### WORK REQUEST
Once you find the line in the listing below that contains "Screen dimensions: 1111x625", copy it and every following line exactly, stopping at the end.

### ENTRIES SHOWN
========================================================================
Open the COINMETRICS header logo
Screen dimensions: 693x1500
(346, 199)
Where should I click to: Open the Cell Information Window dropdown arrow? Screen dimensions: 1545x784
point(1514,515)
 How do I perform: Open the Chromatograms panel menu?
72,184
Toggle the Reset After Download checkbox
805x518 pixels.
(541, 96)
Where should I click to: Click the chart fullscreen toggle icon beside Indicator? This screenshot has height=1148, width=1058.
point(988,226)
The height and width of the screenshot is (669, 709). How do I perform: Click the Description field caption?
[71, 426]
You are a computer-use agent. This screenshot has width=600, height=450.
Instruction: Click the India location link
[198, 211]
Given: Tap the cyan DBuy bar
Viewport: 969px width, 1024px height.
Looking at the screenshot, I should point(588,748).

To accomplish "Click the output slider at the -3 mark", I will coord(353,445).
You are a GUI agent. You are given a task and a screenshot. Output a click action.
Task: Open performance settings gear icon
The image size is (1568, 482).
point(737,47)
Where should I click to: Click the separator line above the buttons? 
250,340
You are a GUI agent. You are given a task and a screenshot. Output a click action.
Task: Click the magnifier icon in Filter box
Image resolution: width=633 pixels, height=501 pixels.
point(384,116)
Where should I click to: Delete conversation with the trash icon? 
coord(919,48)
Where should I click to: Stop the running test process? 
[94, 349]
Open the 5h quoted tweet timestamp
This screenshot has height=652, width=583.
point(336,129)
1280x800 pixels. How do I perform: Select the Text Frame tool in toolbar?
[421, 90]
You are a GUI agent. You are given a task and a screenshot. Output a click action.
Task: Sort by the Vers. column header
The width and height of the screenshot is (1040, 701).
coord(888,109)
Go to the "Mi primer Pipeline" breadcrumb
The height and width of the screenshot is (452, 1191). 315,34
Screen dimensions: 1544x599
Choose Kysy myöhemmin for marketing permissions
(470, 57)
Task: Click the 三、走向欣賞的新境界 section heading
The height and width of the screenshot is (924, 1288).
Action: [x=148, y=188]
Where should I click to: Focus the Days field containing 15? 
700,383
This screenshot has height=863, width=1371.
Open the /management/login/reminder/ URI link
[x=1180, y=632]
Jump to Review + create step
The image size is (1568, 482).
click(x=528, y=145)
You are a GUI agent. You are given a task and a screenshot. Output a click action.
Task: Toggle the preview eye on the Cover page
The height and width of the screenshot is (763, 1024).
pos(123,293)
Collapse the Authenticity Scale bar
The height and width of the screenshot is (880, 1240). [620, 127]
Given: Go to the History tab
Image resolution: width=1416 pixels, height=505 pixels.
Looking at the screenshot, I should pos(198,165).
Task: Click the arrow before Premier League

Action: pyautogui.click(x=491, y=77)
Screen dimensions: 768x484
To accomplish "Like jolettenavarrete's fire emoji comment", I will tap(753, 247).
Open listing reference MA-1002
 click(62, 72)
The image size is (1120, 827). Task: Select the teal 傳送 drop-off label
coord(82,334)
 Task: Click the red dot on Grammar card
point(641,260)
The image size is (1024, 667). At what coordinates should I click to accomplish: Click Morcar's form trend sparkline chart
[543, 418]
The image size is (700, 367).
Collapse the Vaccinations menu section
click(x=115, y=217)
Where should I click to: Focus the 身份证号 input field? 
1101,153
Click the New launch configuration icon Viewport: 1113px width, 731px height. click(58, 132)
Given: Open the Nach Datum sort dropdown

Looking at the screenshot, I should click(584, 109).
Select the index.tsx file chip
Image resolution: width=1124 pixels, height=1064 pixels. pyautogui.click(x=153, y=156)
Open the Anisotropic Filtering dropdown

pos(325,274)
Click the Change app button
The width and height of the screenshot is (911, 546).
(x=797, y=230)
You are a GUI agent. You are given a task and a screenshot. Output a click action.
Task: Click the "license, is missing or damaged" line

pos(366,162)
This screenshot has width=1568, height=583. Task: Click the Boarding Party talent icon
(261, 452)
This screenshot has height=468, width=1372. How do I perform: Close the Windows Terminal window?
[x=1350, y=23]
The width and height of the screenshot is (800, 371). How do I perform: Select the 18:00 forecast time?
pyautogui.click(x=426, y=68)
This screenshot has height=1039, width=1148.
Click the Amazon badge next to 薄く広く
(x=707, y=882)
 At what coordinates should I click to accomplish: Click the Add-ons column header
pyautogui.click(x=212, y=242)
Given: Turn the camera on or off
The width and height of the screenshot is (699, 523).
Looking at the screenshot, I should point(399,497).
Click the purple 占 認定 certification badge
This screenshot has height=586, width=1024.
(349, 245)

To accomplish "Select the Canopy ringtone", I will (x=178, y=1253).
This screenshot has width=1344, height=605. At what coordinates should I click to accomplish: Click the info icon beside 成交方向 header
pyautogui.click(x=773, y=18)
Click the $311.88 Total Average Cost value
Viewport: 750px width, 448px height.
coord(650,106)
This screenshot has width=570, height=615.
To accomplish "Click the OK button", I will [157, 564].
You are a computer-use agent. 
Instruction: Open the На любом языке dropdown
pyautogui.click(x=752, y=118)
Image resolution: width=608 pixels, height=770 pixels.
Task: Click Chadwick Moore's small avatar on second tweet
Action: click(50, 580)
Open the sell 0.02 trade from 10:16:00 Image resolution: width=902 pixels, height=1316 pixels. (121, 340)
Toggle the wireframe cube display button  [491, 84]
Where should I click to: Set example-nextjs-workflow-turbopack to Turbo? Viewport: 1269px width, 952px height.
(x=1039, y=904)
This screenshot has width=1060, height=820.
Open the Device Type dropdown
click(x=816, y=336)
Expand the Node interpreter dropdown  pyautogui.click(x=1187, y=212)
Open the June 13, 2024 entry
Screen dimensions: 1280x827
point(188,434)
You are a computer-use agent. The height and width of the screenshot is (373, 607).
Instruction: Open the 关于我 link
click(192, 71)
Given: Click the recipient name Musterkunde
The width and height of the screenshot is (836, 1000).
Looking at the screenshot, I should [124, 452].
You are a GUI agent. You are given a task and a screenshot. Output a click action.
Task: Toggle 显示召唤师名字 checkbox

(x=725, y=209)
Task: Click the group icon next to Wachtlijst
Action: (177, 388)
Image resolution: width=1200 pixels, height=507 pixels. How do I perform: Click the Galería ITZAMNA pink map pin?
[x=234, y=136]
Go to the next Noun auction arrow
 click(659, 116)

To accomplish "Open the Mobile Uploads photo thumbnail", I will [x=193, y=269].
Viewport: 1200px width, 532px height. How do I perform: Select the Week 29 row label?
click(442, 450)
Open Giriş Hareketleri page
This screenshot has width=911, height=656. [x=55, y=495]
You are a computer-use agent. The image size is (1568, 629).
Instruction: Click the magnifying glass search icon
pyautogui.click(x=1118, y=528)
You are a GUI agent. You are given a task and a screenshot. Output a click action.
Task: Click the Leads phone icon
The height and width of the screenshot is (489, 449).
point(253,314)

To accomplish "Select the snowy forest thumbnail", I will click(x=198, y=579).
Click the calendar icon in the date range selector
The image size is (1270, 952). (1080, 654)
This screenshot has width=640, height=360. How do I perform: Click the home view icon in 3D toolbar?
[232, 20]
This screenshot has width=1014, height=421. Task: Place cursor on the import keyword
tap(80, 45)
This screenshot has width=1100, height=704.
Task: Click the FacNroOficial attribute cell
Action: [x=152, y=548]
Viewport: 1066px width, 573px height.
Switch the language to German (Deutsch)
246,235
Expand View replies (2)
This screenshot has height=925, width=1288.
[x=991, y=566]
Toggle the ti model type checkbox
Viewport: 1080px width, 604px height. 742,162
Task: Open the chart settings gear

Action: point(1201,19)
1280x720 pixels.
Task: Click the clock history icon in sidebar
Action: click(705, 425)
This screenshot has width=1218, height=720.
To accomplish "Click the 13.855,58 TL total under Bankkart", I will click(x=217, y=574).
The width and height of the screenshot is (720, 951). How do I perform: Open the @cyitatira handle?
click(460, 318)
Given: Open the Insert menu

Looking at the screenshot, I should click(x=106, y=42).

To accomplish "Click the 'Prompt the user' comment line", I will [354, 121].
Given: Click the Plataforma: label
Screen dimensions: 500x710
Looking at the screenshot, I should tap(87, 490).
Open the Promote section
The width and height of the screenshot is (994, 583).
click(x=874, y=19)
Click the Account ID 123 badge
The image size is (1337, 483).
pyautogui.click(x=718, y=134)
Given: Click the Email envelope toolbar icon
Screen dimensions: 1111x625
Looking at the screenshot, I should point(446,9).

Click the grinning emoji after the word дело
========================================================================
### EXERCISE RESPONSE
Screen dimensions: 1111x625
Looking at the screenshot, I should point(446,9).

Click the grinning emoji after the word дело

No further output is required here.